▸ WHAT TO PRODUCE: Leave out every picture, and output exactly the lines from the line containing "This screenshot has width=1456, height=819." through the last line of the data.

▸ SUPPLIED ENTRIES:
Segment Open

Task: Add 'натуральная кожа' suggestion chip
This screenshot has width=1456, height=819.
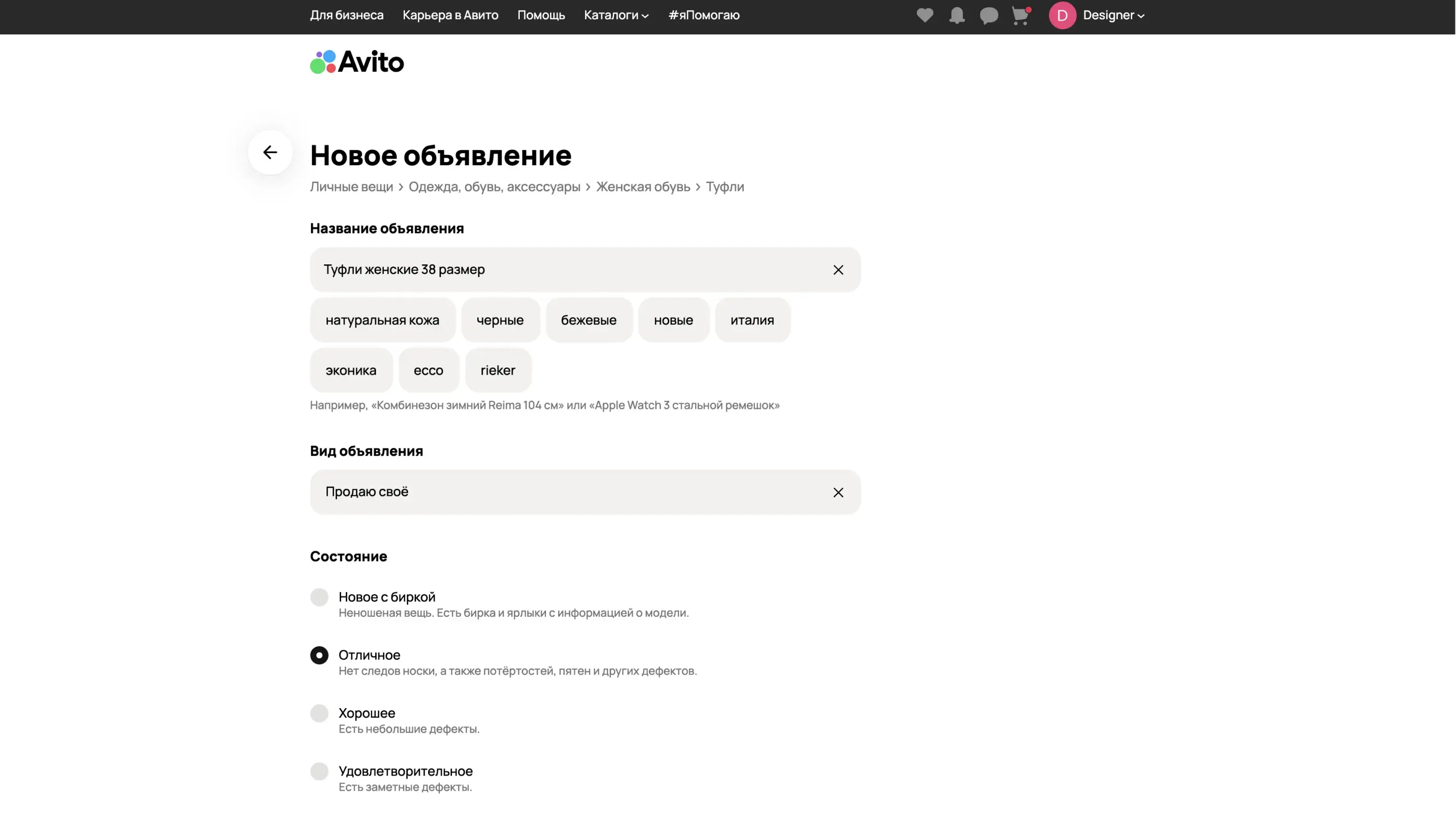Action: click(x=382, y=321)
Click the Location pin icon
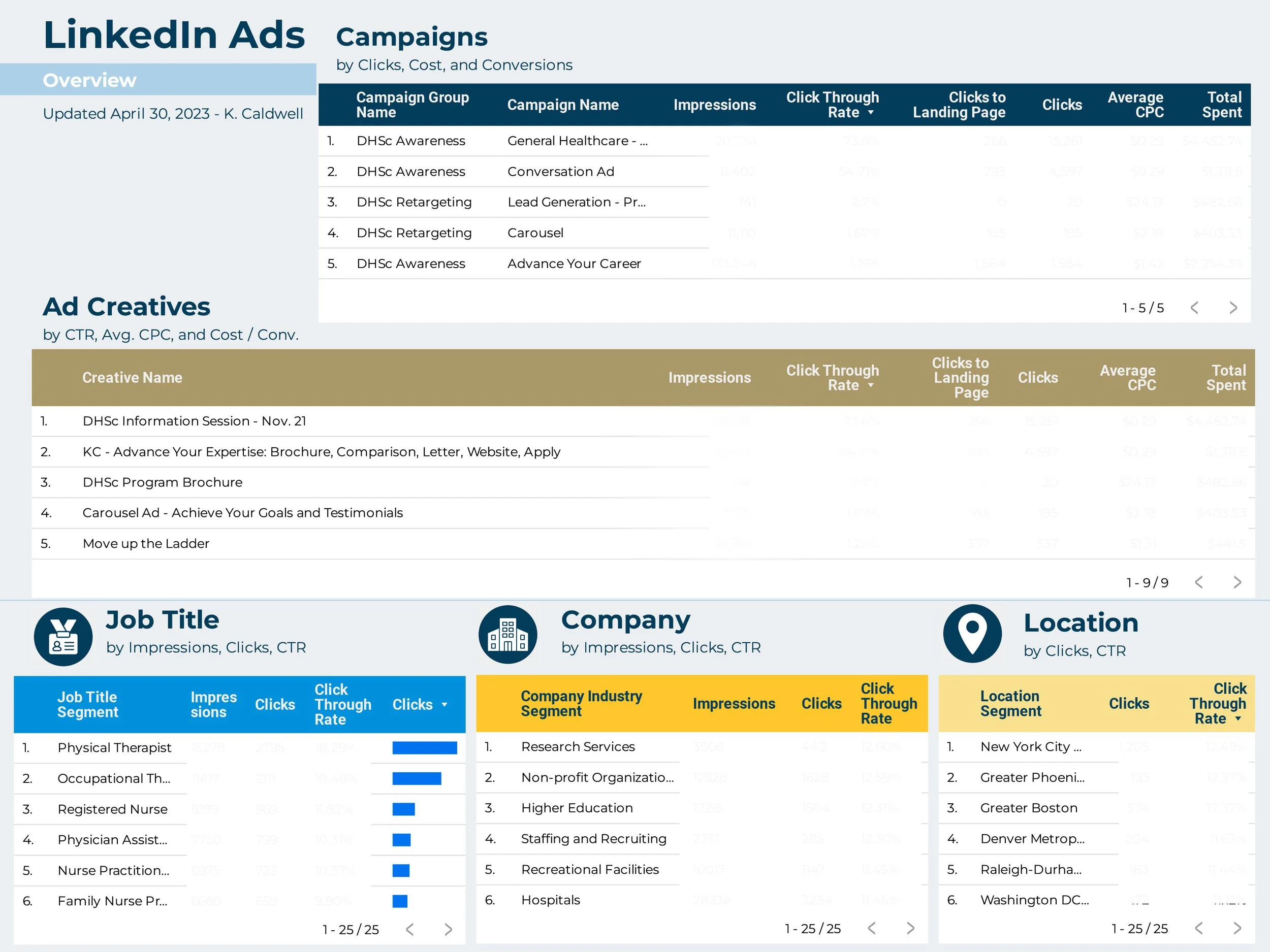Screen dimensions: 1270x952 [x=972, y=634]
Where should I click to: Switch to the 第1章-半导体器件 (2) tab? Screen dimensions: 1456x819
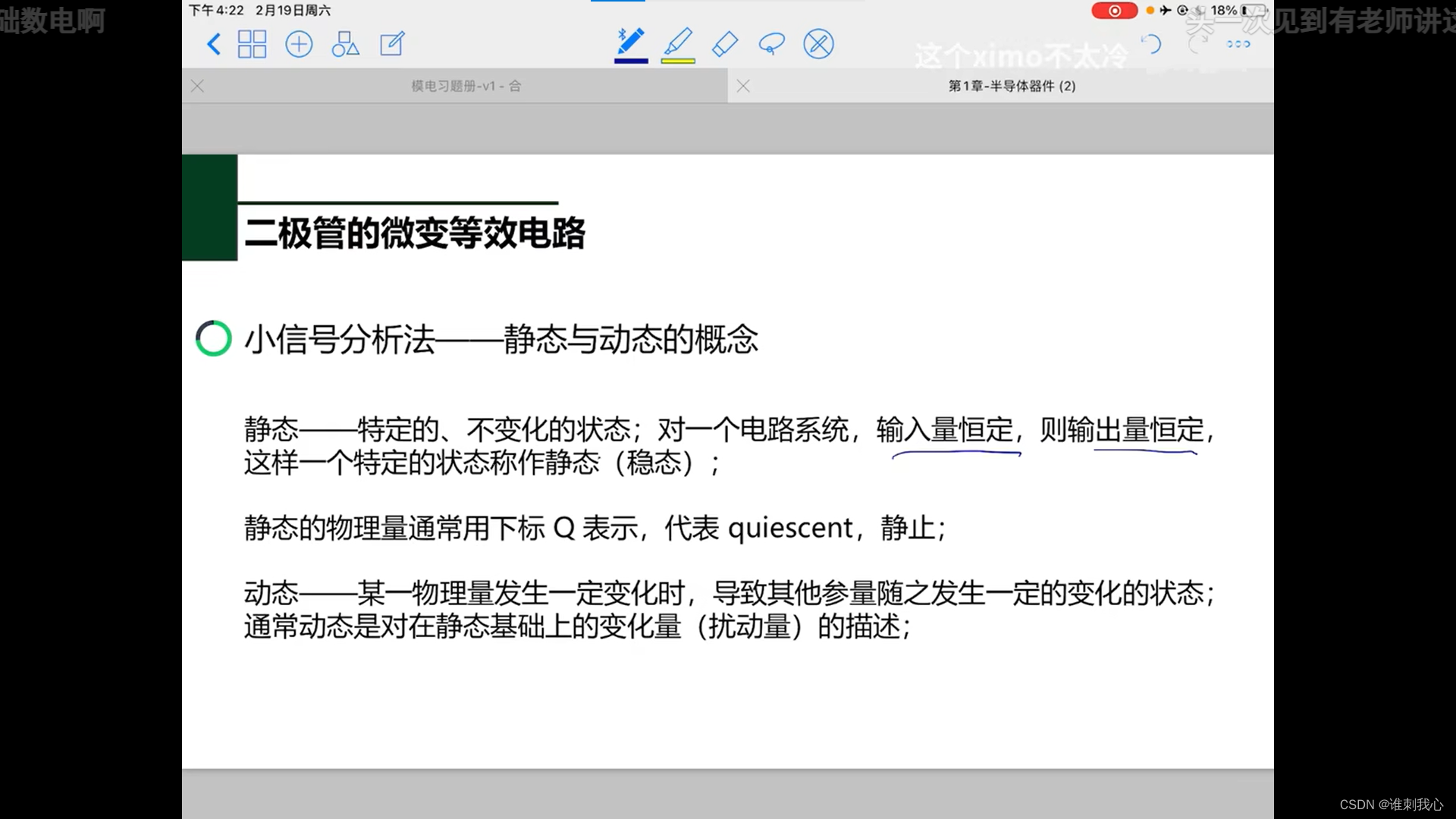click(1012, 86)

Segment Closed

▸ WRITTEN RESPONSE:
This screenshot has width=1456, height=819.
Action: click(x=382, y=321)
Click the Location pin icon
Screen dimensions: 1270x952 [x=972, y=634]
Where should I click to: Switch to the 第1章-半导体器件 (2) tab? Screen dimensions: 1456x819
click(1012, 86)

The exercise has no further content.